Identifier

UA 53.32

Dates

1982-2001

Extent

1.96 linear feet (1 document case, 1 small document case, 1 oversize box)

Abstract

Geoffrey and Sue Grant were professors of rural sociology and English at South Dakota State University. This collections consists of material from their trips to China.

Historical Note

Born July 13, 1941 in Evanston, Illinois, Geoffrey W. Grant began teaching in South Dakota State University’s Rural Sociology Department in 1977, becoming an Assistant Professor there in 1980.

In 1964, he received his B.S. in Sociology from Carroll College. From the University of Nebraska-Lincoln, he received his M.A in Sociology in 1969 and his Ph.D. in Sociology in 1980.

On June 29, 1964, he married Sue S. Grant; later Sue worked for South Dakota State University. They had one child, Jeremy Grant, born November 12, 1971. In 1985, Jeremy was living in Fairfield, Iowa.

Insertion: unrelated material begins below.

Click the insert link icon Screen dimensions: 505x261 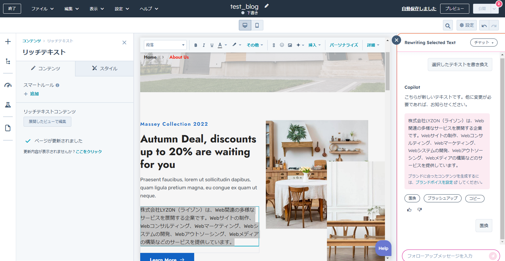click(274, 45)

Prior to teaching at SDSU, Dr. Grant was an instructor at University of Nebraska-Lincoln (1968-1970), an Assistant Professor at Parsons College in Fairfield, Iowa (1970-1972), and an Instructor at Iowa State University, Ames, Iowa (1972-1975).

During his time at SDSU, Dr. Grant’s responsibilities were 100% in teaching, including these areas of interest: social organization, social change, the family, juvenile delinquency, urban sociology, and sociology of work.

He made at least three extensive trips to China. First in 1979, as a member of a delegation of scholars, researchers and writers assembled by the Eisenhower Foundation for the Prevention of Violence, he was a guest of the Chinese Ministry of Justice for five weeks, touring criminal justice facilities and meeting with Judges, lawyers, etc., in five major Chinese cities.

The second trip in 1987, again with the Eisenhower Foundation, they visited five Chinese cities and met with criminal justice professional, except in Lhasa, Tibet, where they spent five days but with no professional meetings.

In the spring of 2001, Professor Grant was the SDSU faculty exchange professor to Yunnan Normal University in Kunming, China, the “City of Eternal Spring.” He taught two classes of junior composition and one senior class in tourism for the English Department. His wife, Sue Grant, taught three classes of English in a neighboring campus of YNU. The semester lasted from February to mid-July.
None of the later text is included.